> [Problem statement]:
Please figure out how many lines in the material contain "will", and give only that number.

#####

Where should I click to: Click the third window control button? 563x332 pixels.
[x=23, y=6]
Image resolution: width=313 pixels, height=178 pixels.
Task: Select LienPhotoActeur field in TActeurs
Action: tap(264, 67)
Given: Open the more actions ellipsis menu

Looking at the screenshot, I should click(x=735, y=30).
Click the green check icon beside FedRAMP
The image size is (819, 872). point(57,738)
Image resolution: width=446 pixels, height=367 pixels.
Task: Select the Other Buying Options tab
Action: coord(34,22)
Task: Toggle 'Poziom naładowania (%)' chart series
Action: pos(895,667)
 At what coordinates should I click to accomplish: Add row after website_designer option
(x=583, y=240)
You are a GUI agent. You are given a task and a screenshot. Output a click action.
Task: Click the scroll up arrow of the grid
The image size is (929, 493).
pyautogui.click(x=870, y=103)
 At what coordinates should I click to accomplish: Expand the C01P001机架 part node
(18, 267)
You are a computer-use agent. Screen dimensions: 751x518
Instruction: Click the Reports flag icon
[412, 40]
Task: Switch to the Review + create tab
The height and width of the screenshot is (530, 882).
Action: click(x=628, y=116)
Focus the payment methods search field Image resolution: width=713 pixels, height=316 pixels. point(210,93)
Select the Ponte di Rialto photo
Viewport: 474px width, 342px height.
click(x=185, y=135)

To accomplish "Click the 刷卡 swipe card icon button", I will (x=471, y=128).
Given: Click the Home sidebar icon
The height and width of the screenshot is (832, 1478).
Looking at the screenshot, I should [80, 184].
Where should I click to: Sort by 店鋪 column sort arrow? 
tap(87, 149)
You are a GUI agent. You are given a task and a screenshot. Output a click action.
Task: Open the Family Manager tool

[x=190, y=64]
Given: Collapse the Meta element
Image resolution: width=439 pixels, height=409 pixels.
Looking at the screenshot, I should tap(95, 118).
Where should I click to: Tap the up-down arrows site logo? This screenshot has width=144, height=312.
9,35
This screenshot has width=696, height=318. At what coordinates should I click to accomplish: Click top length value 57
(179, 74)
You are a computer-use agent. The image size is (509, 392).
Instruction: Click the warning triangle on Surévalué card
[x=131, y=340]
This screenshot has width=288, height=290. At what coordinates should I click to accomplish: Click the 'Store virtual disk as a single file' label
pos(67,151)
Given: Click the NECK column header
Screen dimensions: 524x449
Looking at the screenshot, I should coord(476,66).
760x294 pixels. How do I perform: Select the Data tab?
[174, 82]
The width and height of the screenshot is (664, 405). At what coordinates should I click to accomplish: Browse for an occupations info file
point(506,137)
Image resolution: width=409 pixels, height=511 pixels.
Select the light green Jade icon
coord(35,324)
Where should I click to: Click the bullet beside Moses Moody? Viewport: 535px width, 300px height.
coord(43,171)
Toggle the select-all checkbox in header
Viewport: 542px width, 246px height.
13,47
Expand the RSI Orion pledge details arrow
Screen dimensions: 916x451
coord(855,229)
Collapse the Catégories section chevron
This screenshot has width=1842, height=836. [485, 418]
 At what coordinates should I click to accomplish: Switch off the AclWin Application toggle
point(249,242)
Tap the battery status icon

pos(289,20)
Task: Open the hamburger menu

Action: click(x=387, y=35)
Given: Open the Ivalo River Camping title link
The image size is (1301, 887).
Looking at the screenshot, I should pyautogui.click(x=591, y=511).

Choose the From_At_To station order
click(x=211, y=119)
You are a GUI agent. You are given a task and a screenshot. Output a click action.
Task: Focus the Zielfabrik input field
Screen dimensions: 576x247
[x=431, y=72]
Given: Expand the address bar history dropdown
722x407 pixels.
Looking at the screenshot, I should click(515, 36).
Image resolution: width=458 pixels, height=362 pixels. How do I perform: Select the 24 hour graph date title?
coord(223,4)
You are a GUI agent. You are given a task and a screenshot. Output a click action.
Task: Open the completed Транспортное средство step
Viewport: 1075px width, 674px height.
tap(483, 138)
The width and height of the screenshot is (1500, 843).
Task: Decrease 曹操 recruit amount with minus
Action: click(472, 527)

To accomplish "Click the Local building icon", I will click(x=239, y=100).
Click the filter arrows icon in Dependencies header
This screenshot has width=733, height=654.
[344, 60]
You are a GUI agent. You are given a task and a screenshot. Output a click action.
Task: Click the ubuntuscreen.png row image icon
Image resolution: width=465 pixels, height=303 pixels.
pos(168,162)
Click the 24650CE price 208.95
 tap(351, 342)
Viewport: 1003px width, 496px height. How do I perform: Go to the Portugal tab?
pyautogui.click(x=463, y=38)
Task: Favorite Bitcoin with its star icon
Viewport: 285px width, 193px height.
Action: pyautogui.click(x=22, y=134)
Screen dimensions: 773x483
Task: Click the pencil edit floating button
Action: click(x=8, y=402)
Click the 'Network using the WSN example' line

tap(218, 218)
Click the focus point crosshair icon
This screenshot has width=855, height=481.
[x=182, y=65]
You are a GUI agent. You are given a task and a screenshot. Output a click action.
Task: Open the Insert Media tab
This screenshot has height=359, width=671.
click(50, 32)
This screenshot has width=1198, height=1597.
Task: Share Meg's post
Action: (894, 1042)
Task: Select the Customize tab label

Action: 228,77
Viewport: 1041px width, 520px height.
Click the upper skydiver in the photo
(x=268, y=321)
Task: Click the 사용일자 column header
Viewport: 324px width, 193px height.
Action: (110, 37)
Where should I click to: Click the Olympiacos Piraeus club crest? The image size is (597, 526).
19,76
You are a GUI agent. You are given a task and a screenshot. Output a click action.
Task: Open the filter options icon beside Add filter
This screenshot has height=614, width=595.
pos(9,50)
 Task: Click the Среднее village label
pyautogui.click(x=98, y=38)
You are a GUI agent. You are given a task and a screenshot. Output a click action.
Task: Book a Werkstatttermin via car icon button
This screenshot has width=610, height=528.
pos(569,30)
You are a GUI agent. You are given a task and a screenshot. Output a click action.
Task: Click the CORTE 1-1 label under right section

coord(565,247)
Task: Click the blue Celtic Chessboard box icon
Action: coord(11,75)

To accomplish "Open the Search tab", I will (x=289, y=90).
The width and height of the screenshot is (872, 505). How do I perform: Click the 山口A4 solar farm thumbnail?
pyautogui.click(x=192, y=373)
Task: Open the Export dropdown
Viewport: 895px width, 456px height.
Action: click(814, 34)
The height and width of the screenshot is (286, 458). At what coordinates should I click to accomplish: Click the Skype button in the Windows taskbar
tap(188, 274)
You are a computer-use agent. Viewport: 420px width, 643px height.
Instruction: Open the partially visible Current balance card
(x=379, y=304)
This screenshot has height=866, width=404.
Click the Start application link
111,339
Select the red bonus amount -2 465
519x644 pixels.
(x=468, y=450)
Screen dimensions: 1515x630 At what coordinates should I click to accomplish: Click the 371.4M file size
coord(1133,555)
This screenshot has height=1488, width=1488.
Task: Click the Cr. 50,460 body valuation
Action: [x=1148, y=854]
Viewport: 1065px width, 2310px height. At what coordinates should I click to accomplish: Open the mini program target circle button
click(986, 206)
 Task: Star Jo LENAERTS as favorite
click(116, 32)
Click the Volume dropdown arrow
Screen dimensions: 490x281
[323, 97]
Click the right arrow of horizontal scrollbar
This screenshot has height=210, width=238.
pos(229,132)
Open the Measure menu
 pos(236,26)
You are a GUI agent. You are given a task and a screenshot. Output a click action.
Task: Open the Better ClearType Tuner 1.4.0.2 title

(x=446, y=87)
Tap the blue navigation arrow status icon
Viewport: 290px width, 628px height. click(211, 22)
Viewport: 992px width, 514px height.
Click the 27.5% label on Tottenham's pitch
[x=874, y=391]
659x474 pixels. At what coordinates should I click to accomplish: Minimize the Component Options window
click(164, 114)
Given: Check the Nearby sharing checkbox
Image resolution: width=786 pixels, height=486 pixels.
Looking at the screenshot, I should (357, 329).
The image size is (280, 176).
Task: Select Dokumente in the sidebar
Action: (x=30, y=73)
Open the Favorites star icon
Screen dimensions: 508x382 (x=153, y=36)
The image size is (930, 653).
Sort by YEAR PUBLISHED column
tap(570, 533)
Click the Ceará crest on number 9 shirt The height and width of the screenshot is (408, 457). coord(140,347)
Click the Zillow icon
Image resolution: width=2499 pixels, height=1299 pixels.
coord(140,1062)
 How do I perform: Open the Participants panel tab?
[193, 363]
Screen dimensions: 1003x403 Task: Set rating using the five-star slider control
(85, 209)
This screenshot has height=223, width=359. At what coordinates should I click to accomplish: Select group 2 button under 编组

#####

> [Response to this exercise]:
3